(Collected data)
========================================================================

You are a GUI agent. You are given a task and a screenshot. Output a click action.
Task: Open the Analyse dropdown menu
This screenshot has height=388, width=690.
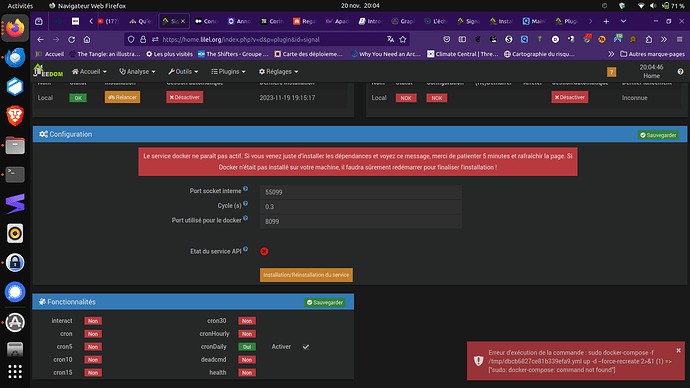[137, 72]
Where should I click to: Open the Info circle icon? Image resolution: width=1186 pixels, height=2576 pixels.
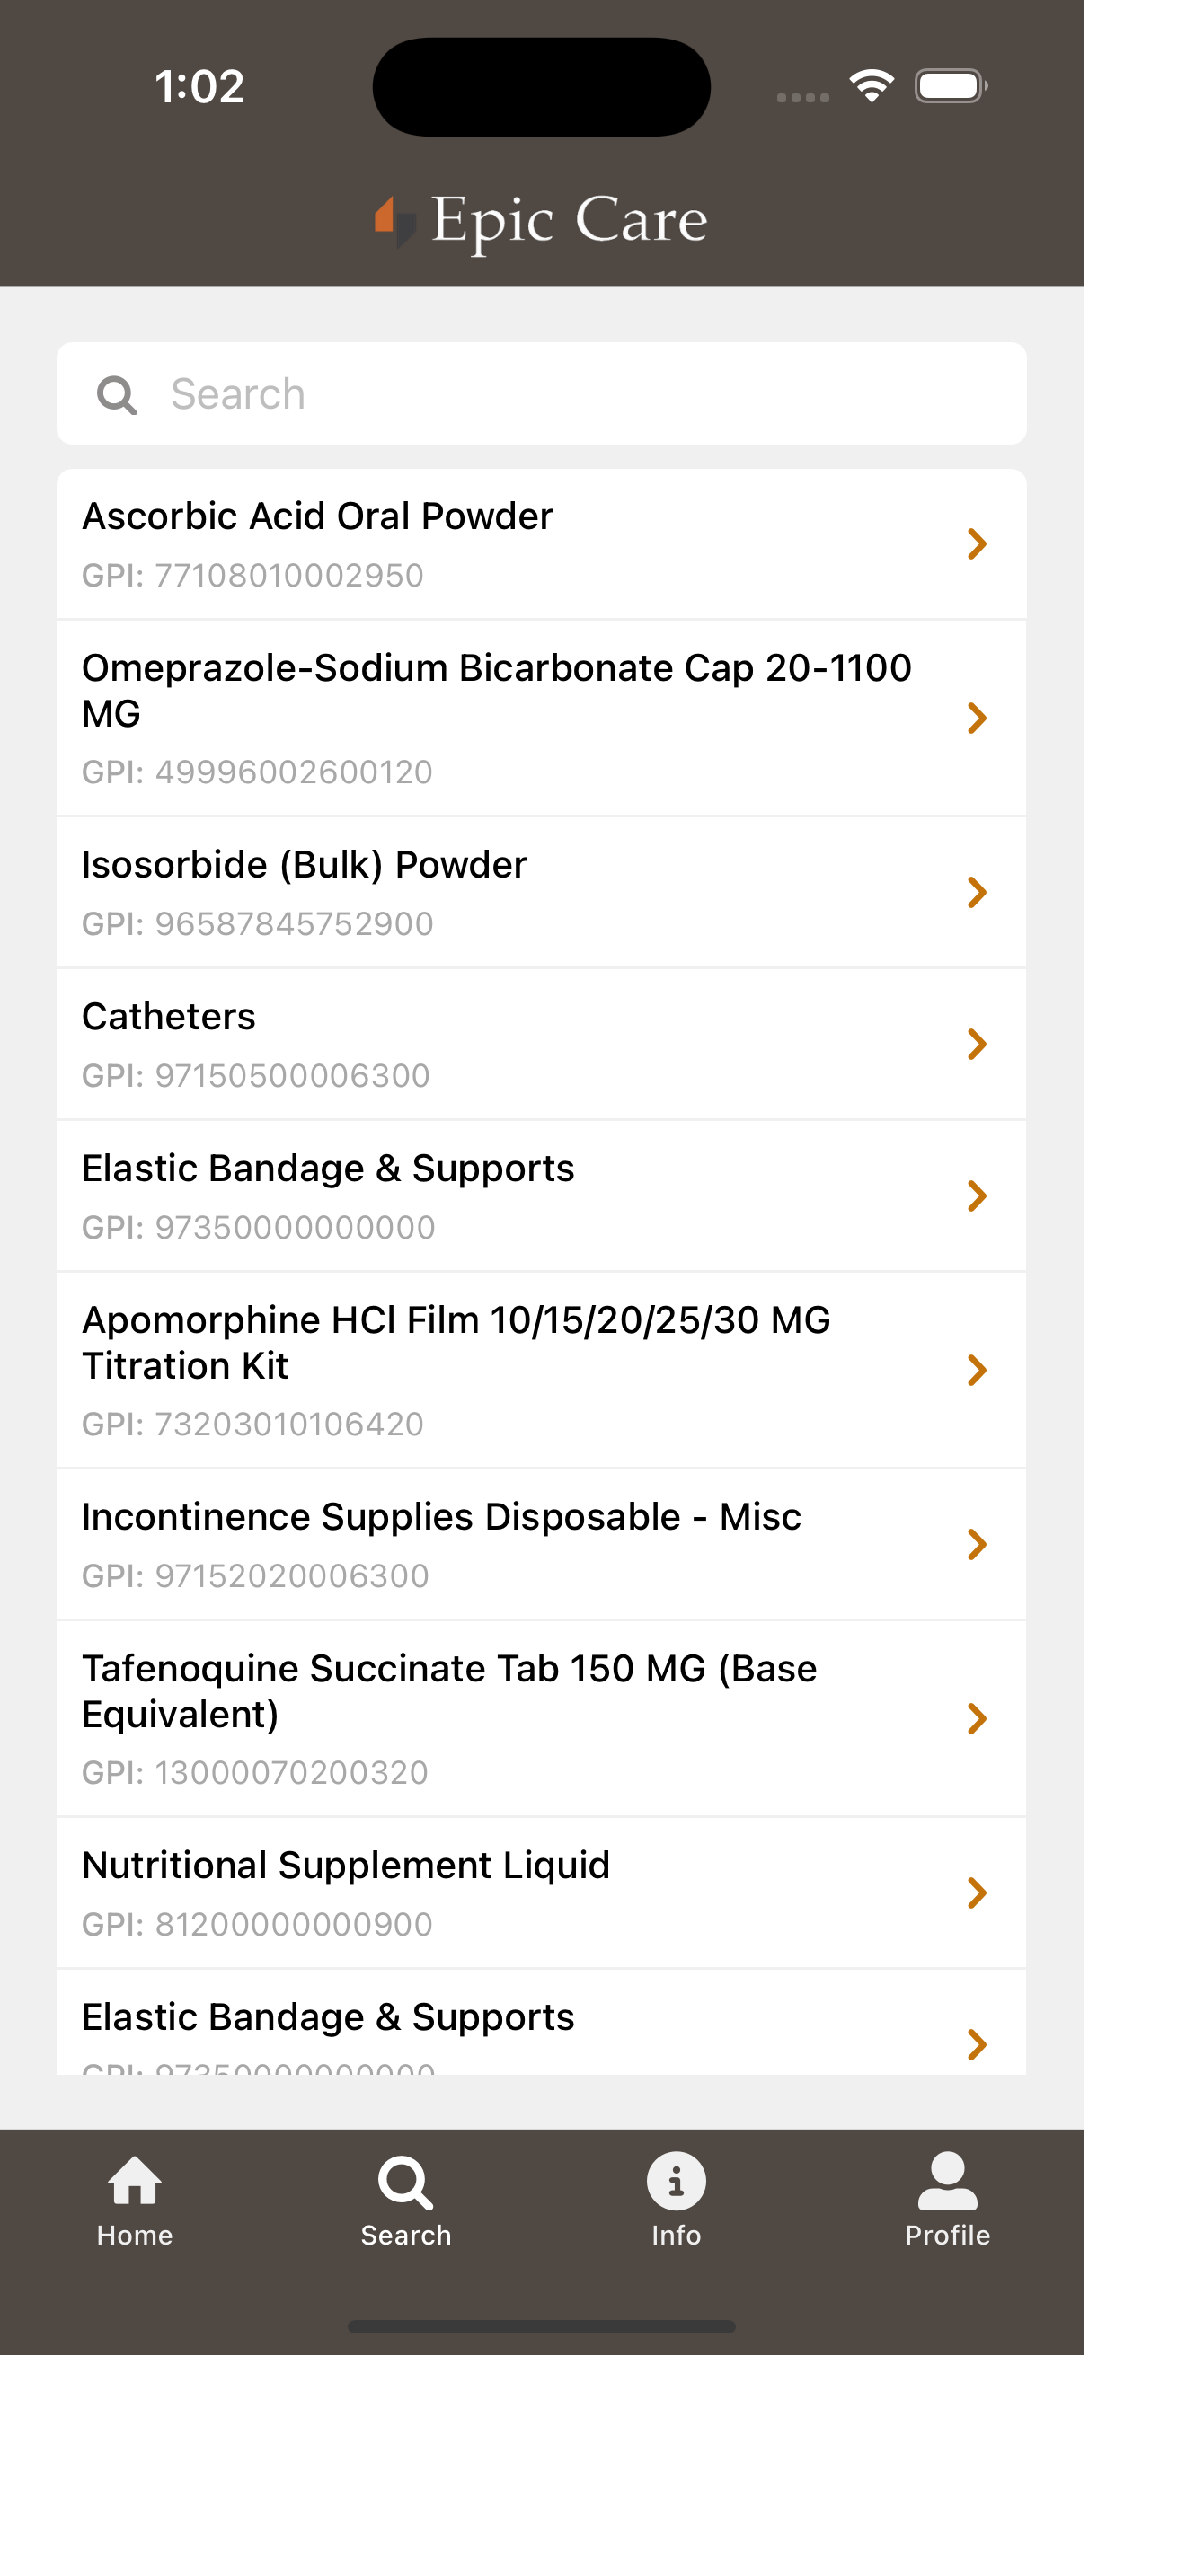(x=676, y=2181)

========================================================================

◆ TASK DIRECTIONS ◆
Set the pictures aside and restate word for word only the lines from the line containing "This screenshot has height=388, width=690." through the end of the entries above, both included.

◆ RESPONSE ◆
This screenshot has height=388, width=690.
[137, 72]
Where should I click to: Open the Info circle icon? Image resolution: width=1186 pixels, height=2576 pixels.
(x=676, y=2181)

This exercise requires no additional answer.